------ Records supplied ------
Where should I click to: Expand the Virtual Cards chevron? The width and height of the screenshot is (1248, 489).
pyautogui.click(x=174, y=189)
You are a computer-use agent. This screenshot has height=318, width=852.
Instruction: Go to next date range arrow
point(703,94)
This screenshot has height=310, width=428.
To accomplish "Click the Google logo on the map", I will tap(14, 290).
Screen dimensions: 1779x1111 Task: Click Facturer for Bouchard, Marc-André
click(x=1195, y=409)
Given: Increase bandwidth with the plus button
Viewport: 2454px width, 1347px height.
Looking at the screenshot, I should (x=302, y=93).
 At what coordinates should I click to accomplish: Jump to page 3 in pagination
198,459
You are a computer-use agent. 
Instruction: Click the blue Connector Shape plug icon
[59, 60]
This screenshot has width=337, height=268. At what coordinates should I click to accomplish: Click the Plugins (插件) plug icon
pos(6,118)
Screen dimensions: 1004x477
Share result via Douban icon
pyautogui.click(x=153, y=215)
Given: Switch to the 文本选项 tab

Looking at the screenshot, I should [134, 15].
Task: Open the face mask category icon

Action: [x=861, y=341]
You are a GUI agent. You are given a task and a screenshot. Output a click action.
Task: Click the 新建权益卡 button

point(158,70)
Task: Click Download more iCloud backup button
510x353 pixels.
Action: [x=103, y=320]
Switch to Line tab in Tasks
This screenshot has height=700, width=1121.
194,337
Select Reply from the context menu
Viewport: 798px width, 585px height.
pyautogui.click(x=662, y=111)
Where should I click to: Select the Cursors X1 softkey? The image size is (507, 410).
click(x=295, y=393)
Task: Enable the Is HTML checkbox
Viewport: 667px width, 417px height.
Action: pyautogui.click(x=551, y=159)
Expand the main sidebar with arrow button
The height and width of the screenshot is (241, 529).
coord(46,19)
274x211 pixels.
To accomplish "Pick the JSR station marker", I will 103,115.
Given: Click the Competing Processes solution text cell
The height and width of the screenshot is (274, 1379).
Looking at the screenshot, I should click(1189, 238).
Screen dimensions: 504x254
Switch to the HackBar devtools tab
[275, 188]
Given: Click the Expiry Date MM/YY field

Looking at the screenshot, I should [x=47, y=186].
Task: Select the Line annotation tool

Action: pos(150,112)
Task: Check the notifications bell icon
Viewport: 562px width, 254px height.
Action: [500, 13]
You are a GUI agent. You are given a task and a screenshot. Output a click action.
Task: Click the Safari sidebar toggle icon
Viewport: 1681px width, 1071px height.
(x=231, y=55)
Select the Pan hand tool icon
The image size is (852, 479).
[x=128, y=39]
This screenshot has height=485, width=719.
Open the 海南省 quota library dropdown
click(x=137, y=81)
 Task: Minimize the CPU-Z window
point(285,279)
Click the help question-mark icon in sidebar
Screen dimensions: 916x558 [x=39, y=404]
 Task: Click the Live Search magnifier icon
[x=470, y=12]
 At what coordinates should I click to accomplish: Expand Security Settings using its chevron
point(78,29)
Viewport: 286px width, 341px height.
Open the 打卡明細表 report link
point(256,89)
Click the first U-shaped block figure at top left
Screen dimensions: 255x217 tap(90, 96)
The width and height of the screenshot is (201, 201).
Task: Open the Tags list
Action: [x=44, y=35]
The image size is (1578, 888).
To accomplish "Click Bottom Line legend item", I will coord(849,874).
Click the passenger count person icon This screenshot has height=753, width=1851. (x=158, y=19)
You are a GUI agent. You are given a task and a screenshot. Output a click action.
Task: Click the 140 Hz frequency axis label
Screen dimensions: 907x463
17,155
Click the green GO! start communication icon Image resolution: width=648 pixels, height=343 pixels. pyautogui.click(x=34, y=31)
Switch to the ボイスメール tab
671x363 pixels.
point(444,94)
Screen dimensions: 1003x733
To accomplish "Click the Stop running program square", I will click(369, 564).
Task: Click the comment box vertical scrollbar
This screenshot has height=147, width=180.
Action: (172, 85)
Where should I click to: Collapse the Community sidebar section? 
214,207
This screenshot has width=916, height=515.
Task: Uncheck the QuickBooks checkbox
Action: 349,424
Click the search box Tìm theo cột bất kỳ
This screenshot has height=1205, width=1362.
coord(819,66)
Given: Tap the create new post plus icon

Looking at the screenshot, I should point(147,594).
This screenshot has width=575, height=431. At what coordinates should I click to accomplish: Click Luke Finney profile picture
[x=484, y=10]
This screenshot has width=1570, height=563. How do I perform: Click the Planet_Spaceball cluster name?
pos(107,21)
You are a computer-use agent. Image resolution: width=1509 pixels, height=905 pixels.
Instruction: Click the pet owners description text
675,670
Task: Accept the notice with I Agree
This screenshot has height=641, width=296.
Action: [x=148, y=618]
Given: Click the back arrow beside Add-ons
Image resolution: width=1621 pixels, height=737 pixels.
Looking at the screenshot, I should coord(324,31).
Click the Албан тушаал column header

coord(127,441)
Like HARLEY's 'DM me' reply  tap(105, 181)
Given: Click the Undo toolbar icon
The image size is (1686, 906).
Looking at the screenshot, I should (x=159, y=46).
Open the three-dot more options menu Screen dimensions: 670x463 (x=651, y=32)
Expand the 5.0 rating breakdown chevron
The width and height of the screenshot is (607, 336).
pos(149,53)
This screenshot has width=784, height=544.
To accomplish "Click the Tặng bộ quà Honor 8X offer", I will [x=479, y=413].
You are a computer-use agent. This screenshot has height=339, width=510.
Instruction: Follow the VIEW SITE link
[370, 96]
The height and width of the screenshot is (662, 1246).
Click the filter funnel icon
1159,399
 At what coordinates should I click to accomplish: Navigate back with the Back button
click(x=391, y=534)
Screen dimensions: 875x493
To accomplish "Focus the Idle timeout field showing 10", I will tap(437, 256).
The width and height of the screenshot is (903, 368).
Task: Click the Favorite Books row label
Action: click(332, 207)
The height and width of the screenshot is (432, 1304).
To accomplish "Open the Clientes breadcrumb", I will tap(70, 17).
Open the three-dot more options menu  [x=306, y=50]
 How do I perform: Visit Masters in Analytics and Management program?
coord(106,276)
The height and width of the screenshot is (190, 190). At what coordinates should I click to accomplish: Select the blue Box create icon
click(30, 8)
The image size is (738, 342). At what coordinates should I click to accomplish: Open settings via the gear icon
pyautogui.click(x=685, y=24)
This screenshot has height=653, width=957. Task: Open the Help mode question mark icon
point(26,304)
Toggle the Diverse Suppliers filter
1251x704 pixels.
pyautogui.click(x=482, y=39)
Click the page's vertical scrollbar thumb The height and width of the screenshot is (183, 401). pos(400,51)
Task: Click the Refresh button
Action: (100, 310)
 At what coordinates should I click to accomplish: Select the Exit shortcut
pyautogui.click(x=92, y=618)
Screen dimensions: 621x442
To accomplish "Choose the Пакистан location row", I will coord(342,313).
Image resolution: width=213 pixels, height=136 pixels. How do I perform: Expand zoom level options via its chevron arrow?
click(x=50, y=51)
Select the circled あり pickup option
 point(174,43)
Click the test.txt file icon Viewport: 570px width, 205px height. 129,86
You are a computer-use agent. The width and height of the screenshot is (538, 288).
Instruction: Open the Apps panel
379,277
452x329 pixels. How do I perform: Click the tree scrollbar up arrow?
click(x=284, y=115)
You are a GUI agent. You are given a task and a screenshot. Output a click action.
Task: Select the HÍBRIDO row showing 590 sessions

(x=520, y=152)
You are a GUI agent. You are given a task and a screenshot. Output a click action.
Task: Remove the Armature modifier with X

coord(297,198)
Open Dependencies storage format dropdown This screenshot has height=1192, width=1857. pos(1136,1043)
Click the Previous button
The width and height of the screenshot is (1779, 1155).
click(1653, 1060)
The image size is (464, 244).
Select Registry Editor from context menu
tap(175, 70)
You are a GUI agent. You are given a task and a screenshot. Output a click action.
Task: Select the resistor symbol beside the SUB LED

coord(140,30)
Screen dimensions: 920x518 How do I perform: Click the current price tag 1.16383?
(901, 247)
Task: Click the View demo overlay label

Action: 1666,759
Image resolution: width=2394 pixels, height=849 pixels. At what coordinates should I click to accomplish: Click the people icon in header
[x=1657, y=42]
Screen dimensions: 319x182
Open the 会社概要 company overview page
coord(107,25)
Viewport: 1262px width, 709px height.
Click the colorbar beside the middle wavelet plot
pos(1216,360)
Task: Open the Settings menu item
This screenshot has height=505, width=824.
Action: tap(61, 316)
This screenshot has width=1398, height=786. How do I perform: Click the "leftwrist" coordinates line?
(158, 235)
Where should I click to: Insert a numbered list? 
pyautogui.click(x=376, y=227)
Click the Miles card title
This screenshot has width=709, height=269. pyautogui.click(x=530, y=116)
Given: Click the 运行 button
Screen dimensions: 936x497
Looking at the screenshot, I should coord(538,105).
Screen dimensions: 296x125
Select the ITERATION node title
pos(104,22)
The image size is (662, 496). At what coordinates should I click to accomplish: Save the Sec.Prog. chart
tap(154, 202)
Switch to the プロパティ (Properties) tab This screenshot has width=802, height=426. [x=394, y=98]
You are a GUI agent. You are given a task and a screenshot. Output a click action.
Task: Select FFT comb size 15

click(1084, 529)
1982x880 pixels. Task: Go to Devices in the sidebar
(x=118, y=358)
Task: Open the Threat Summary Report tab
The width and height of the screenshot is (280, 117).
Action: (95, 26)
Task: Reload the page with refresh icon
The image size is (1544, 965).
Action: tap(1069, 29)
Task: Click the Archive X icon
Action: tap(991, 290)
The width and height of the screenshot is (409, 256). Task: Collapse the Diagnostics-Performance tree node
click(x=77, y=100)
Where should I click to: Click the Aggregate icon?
------
* Exercise instructions
Reproduce the records verbatim, from the line containing "has height=318, width=852." through the line containing "Action: [x=103, y=320]", with both of those lines included.

* Solution for this problem
You are a computer-use agent. This screenshot has height=318, width=852.
Instruction: Go to next date range arrow
point(703,94)
This screenshot has height=310, width=428.
To accomplish "Click the Google logo on the map", I will tap(14, 290).
Screen dimensions: 1779x1111 Task: Click Facturer for Bouchard, Marc-André
click(x=1195, y=409)
Given: Increase bandwidth with the plus button
Viewport: 2454px width, 1347px height.
Looking at the screenshot, I should (x=302, y=93).
 At what coordinates should I click to accomplish: Jump to page 3 in pagination
198,459
You are a computer-use agent. 
Instruction: Click the blue Connector Shape plug icon
[59, 60]
This screenshot has width=337, height=268. At what coordinates should I click to accomplish: Click the Plugins (插件) plug icon
pos(6,118)
Screen dimensions: 1004x477
Share result via Douban icon
pyautogui.click(x=153, y=215)
Given: Switch to the 文本选项 tab

Looking at the screenshot, I should [134, 15].
Task: Open the face mask category icon

Action: [x=861, y=341]
You are a GUI agent. You are given a task and a screenshot. Output a click action.
Task: Click the 新建权益卡 button

point(158,70)
Task: Click Download more iCloud backup button
510x353 pixels.
Action: [x=103, y=320]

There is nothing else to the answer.